Há negócios que são uma tragicomédia
O
[Jornal de] Negócios
decidiu assinalar ontem os seus 16 anos com um número especial
cheio de "ideias dos líderes para o país". Sendo leitor
regular deste jornal, dou um conselho: parem com estes números
celebratórios. Um cidadão lê o
Negócios
para tentar saber o que se passa no capitalismo nacional e não
para ler os lugares comuns debitados por representantes do capital monopolista
e seus ideólogos. Os artigos até parecem ter sido escritos por
uma qualquer agência de comunicação. O efeito é
tristemente cómico.
Assim, uma pessoa não sabe se ria, se chore, quando, por exemplo, Pedro
Soares dos Santos, filho de Alexandre Soares dos Santos e actual Presidente do
Grupo Jerónimo Martins defende aí que "é preciso
promover uma cultura de meritocracia". Não sabia que o capitalismo
de herdeiros, cada vez mais relevante, segundo Thomas Piketty, promovia tal
cultura.
Uma pessoa não sabe se ria, se chore, quando Paula Amorim, outro exemplo
do capitalismo de herdeiros na versão
Amorim Luxury,
declara o sistema fiscal "imoral", apelando "a um compromisso
estratégico multipartidário - patriótico -, para os temas
macro estratégicos da economia", incluindo a questão fiscal.

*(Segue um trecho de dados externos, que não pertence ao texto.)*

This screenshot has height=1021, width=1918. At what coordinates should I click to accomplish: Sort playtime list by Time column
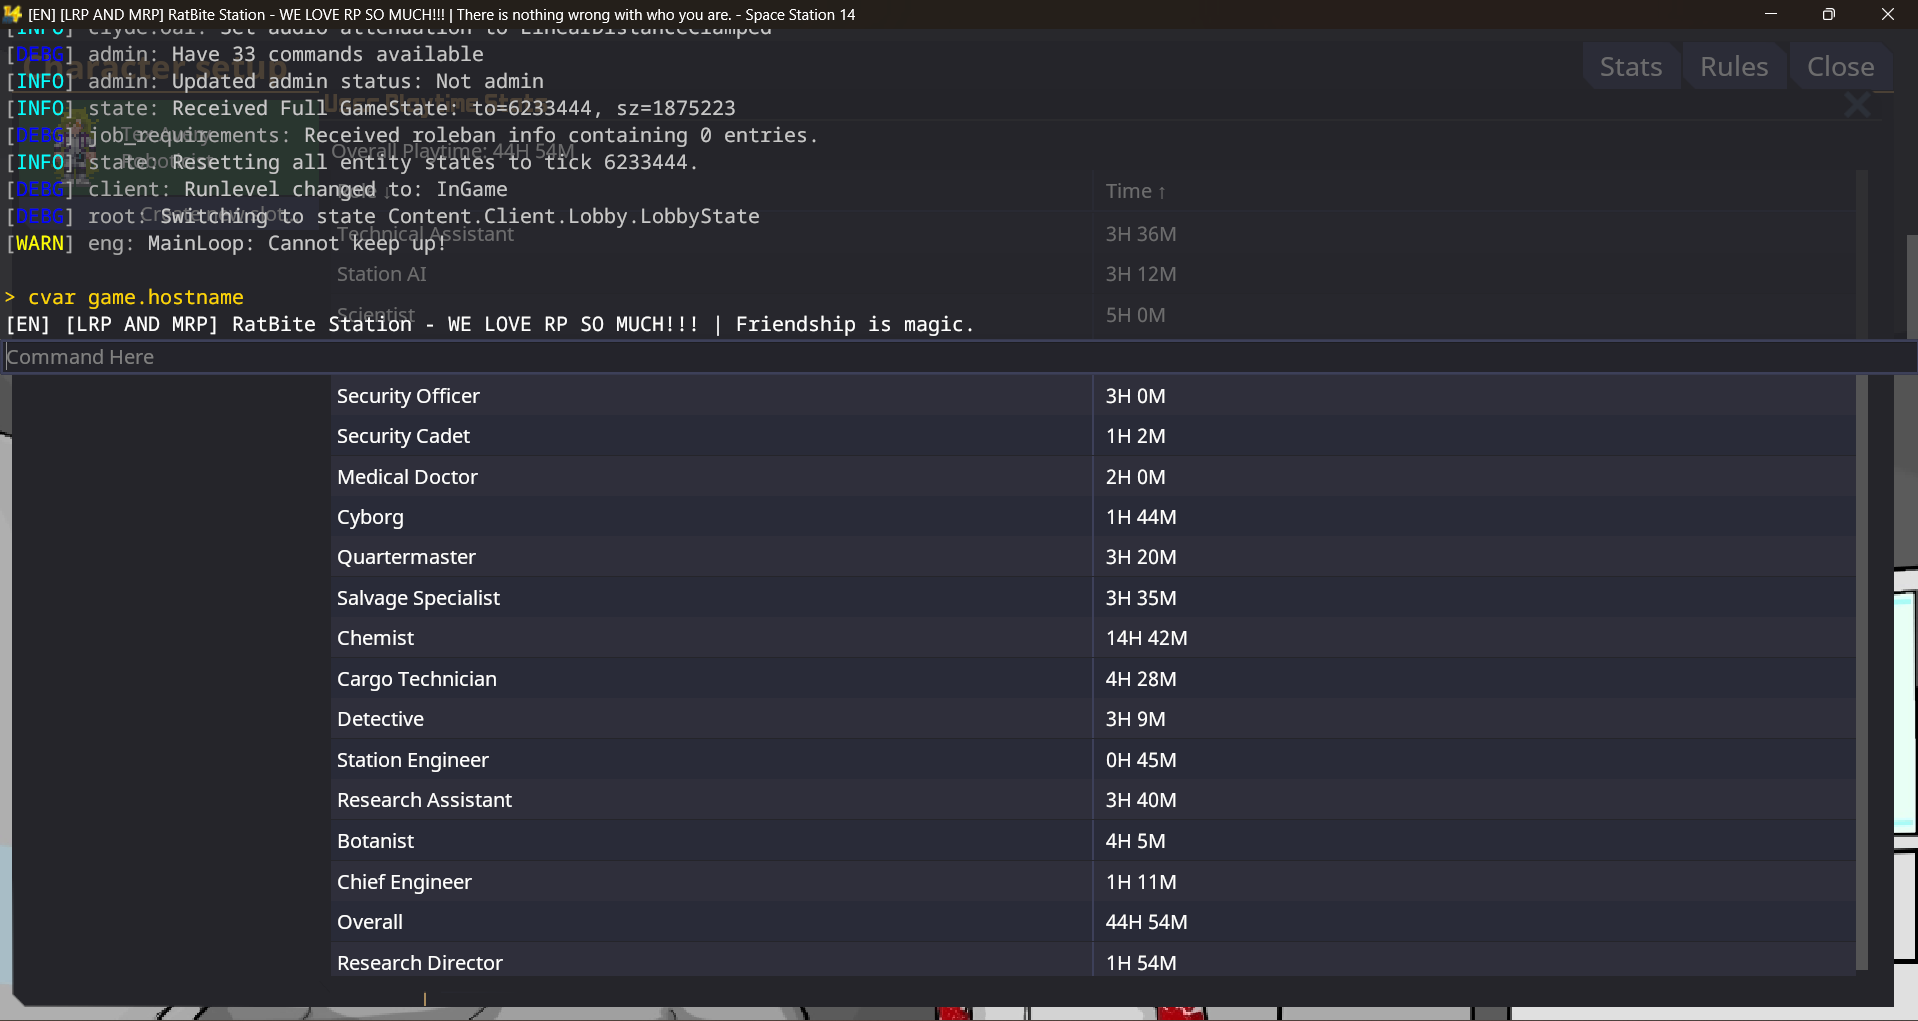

Deve ser por patriotismo que a Galp, a exemplo da Jerónimo Martins, usa
a Holanda para o chamado planeamento fiscal agressivo, de resto promovido
activamente pela integração europeia realmente existente. Deve
ser por isso que do PS de Costa Pina ao CDS de Mesquita Nunes, o tal
compromisso multipartidário tem sido ensaiado na Galp.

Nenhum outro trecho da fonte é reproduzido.